◆ GOAL OF THE EXERCISE
The listing below holds a line with "Página inicial (148, 2392)" and a line with "2010 (298, 1594)". Reproduce those two lines exactly, plus everything between them.

◆ DATA
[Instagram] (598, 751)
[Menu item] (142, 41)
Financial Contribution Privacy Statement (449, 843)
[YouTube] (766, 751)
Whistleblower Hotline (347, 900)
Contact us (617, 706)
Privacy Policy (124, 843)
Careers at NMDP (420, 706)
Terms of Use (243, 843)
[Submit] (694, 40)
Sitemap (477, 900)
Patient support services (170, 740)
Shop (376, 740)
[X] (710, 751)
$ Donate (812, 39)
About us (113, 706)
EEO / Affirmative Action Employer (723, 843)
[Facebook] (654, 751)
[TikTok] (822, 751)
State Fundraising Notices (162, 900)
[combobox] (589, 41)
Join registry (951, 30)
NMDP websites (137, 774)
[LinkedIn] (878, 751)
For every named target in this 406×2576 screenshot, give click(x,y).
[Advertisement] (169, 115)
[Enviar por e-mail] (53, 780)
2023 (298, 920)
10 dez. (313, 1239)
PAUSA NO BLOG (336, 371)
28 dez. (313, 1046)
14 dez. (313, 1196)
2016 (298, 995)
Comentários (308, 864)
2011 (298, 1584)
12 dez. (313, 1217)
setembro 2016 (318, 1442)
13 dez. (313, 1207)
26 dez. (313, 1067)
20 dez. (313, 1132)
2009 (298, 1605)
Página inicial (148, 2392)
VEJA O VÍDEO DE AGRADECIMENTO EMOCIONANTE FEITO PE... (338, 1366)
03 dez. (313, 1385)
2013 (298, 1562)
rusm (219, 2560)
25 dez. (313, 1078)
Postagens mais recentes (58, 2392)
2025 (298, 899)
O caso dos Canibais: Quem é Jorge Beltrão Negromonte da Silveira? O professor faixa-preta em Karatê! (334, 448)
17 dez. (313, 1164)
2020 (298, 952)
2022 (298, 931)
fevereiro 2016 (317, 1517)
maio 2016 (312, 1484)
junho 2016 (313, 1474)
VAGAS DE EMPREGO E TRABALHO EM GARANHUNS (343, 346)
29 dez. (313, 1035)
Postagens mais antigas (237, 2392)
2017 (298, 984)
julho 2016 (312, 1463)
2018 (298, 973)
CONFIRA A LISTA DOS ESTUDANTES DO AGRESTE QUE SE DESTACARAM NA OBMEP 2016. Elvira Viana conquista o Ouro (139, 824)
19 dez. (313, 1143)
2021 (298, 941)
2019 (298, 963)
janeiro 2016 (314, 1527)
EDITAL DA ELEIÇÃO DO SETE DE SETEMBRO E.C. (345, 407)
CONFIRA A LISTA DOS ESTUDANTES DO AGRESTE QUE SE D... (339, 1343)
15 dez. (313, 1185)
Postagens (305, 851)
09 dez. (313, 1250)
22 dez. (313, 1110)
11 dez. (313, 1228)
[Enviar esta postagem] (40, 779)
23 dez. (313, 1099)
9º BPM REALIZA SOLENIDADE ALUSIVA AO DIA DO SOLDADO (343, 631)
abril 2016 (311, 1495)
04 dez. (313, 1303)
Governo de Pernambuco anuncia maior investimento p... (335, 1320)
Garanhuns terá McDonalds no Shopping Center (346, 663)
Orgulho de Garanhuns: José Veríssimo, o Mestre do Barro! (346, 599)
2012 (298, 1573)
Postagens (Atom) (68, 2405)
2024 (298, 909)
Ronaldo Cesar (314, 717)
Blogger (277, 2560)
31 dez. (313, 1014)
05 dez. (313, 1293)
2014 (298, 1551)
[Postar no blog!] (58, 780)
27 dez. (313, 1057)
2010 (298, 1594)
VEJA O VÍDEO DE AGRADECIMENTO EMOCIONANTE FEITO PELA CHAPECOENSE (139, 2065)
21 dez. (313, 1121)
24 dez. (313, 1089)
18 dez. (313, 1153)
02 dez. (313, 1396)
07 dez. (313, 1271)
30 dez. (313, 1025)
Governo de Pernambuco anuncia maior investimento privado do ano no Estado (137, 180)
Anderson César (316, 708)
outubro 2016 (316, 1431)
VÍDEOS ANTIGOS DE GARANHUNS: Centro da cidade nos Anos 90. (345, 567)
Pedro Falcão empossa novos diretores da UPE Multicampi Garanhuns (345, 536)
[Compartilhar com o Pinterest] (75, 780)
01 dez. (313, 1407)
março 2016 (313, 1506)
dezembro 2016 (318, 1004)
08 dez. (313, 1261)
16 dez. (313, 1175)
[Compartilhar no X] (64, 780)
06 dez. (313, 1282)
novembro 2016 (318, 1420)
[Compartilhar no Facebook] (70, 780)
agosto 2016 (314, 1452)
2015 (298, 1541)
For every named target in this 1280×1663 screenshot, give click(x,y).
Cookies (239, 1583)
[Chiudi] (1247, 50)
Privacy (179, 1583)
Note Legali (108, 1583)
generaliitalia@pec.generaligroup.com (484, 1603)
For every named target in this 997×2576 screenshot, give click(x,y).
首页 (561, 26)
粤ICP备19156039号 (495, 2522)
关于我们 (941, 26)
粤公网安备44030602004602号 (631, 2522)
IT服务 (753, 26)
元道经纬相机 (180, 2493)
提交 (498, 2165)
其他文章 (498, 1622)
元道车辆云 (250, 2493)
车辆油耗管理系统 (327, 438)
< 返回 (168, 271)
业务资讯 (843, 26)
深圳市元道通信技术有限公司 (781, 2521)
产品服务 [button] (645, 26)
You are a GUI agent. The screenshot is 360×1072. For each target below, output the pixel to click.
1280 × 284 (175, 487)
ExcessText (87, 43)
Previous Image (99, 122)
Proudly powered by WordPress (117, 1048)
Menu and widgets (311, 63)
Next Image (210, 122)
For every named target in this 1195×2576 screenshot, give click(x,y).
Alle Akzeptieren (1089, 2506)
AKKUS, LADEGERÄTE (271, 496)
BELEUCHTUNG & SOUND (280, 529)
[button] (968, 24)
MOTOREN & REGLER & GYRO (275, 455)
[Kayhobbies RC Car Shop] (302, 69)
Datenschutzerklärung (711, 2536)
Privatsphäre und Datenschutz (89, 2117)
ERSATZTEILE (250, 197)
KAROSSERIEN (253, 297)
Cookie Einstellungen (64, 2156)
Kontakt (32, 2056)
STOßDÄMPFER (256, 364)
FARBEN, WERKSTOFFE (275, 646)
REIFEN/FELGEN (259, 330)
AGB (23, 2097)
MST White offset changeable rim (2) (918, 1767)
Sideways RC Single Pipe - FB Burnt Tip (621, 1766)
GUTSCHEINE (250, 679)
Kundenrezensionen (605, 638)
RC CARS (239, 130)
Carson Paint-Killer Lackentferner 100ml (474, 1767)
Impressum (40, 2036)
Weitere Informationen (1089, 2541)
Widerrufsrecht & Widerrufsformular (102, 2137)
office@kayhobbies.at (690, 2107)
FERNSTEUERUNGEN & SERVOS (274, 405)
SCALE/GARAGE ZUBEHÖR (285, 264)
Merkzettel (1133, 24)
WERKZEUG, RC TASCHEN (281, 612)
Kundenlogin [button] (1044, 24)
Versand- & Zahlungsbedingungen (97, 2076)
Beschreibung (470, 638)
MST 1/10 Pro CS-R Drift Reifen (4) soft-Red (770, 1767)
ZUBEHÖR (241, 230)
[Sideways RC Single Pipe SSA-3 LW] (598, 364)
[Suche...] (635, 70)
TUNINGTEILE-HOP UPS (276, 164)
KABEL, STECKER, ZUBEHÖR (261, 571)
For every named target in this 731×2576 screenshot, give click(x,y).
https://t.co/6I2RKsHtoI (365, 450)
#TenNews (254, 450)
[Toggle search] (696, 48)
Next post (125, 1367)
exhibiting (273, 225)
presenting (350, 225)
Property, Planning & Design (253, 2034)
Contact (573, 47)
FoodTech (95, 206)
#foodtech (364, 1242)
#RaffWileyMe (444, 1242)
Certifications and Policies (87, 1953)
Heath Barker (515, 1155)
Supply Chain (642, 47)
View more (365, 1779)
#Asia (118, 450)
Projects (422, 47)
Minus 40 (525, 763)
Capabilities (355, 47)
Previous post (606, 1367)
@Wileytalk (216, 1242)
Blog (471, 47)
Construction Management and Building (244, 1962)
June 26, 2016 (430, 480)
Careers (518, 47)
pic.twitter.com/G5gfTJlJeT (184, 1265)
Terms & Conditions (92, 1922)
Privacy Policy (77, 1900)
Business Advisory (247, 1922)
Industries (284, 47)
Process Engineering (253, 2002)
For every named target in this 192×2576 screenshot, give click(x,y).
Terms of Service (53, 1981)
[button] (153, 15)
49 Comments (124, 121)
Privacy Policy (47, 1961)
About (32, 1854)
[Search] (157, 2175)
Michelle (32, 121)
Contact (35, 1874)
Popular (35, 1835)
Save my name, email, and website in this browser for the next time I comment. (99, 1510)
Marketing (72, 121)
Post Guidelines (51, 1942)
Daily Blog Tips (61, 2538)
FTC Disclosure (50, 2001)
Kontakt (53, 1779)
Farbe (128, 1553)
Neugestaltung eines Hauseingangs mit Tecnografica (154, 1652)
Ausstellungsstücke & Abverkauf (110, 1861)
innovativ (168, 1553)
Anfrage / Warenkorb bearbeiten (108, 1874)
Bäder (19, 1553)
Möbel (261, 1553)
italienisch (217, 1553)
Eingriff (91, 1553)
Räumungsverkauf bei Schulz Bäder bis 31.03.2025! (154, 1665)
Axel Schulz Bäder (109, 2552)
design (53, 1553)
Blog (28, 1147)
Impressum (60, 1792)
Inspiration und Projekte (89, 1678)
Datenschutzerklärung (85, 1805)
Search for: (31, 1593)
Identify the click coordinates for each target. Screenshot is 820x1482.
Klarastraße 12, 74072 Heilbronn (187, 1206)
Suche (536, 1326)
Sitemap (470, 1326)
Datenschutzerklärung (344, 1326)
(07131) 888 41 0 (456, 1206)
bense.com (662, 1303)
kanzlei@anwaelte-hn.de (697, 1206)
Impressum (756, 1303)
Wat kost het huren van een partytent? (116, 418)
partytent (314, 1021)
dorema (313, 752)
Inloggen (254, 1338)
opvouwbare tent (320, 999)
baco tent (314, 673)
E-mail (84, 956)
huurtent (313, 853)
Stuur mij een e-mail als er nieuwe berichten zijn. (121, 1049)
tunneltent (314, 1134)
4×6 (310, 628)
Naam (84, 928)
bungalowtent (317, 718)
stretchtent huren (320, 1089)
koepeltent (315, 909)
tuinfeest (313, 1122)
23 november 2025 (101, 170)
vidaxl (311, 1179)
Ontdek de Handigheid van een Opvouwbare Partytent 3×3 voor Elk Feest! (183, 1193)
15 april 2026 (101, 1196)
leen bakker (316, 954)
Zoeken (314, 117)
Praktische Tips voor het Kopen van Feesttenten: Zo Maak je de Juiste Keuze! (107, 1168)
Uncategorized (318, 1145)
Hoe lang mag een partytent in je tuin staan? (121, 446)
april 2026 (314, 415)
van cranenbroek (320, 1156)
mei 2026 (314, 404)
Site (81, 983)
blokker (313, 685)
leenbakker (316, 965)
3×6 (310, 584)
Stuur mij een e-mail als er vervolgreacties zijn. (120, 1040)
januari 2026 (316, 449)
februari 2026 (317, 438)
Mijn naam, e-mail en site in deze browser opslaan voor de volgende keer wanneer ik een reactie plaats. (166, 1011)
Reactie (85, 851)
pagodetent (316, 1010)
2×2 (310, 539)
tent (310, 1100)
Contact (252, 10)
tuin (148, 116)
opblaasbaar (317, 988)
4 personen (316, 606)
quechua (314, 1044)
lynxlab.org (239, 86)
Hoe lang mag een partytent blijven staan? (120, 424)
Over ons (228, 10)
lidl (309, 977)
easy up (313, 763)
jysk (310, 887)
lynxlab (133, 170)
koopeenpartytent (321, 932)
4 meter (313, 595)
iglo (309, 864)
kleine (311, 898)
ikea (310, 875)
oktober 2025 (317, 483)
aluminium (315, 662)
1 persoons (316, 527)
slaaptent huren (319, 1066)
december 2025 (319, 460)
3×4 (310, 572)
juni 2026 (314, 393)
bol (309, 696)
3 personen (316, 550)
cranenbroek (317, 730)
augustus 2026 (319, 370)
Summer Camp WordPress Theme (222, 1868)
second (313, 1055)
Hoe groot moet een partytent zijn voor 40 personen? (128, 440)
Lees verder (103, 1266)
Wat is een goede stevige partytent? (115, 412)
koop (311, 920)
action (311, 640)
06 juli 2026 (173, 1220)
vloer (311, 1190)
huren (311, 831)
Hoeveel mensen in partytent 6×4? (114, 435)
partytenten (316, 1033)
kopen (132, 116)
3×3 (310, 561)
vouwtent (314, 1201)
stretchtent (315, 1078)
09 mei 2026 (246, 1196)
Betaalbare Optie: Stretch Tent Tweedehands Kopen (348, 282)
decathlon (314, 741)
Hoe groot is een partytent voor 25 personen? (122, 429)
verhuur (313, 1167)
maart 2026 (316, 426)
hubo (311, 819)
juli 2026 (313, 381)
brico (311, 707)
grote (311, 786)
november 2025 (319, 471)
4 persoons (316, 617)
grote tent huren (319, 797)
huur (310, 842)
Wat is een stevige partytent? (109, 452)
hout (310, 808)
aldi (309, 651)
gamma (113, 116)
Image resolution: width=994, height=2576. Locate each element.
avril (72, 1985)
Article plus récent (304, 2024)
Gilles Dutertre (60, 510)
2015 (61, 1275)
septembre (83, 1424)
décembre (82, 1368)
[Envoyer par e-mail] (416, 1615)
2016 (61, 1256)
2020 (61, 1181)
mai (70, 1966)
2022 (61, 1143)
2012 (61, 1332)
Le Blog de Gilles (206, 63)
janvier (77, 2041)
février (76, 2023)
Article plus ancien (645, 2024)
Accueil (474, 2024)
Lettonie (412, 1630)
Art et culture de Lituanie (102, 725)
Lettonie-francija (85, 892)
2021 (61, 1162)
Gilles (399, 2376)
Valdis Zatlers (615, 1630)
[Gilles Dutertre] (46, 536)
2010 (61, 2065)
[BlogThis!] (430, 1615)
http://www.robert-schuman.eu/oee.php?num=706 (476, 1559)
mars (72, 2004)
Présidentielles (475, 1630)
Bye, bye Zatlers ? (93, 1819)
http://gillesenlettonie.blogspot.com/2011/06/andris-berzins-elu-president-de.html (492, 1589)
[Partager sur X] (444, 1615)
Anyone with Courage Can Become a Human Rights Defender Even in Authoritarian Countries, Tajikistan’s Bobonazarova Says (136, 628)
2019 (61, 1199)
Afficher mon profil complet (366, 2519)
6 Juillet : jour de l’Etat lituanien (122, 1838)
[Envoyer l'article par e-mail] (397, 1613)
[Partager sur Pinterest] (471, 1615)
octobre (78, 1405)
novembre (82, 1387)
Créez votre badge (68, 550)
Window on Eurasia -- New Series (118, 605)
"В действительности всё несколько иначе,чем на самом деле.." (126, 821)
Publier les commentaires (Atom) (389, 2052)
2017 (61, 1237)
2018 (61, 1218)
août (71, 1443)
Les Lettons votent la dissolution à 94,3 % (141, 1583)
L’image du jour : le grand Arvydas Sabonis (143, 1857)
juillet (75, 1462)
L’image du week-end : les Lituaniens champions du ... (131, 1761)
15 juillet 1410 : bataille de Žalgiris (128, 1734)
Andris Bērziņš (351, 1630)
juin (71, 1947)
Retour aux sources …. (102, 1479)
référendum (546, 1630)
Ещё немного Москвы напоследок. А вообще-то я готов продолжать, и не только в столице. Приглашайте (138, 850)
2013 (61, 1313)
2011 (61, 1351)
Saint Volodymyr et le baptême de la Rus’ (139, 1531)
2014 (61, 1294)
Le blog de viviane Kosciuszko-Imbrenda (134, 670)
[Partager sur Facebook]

◆ ANSWER TO THIS TASK
Página inicial (148, 2392)
VEJA O VÍDEO DE AGRADECIMENTO EMOCIONANTE FEITO PE... (338, 1366)
03 dez. (313, 1385)
2013 (298, 1562)
rusm (219, 2560)
25 dez. (313, 1078)
Postagens mais recentes (58, 2392)
2025 (298, 899)
O caso dos Canibais: Quem é Jorge Beltrão Negromonte da Silveira? O professor faixa-preta em Karatê! (334, 448)
17 dez. (313, 1164)
2020 (298, 952)
2022 (298, 931)
fevereiro 2016 (317, 1517)
maio 2016 (312, 1484)
junho 2016 (313, 1474)
VAGAS DE EMPREGO E TRABALHO EM GARANHUNS (343, 346)
29 dez. (313, 1035)
Postagens mais antigas (237, 2392)
2017 (298, 984)
julho 2016 (312, 1463)
2018 (298, 973)
CONFIRA A LISTA DOS ESTUDANTES DO AGRESTE QUE SE DESTACARAM NA OBMEP 2016. Elvira Viana conquista o Ouro (139, 824)
19 dez. (313, 1143)
2021 (298, 941)
2019 (298, 963)
janeiro 2016 (314, 1527)
EDITAL DA ELEIÇÃO DO SETE DE SETEMBRO E.C. (345, 407)
CONFIRA A LISTA DOS ESTUDANTES DO AGRESTE QUE SE D... (339, 1343)
15 dez. (313, 1185)
Postagens (305, 851)
09 dez. (313, 1250)
22 dez. (313, 1110)
11 dez. (313, 1228)
[Enviar esta postagem] (40, 779)
23 dez. (313, 1099)
9º BPM REALIZA SOLENIDADE ALUSIVA AO DIA DO SOLDADO (343, 631)
abril 2016 (311, 1495)
04 dez. (313, 1303)
Governo de Pernambuco anuncia maior investimento p... (335, 1320)
Garanhuns terá McDonalds no Shopping Center (346, 663)
Orgulho de Garanhuns: José Veríssimo, o Mestre do Barro! (346, 599)
2012 (298, 1573)
Postagens (Atom) (68, 2405)
2024 (298, 909)
Ronaldo Cesar (314, 717)
Blogger (277, 2560)
31 dez. (313, 1014)
05 dez. (313, 1293)
2014 (298, 1551)
[Postar no blog!] (58, 780)
27 dez. (313, 1057)
2010 (298, 1594)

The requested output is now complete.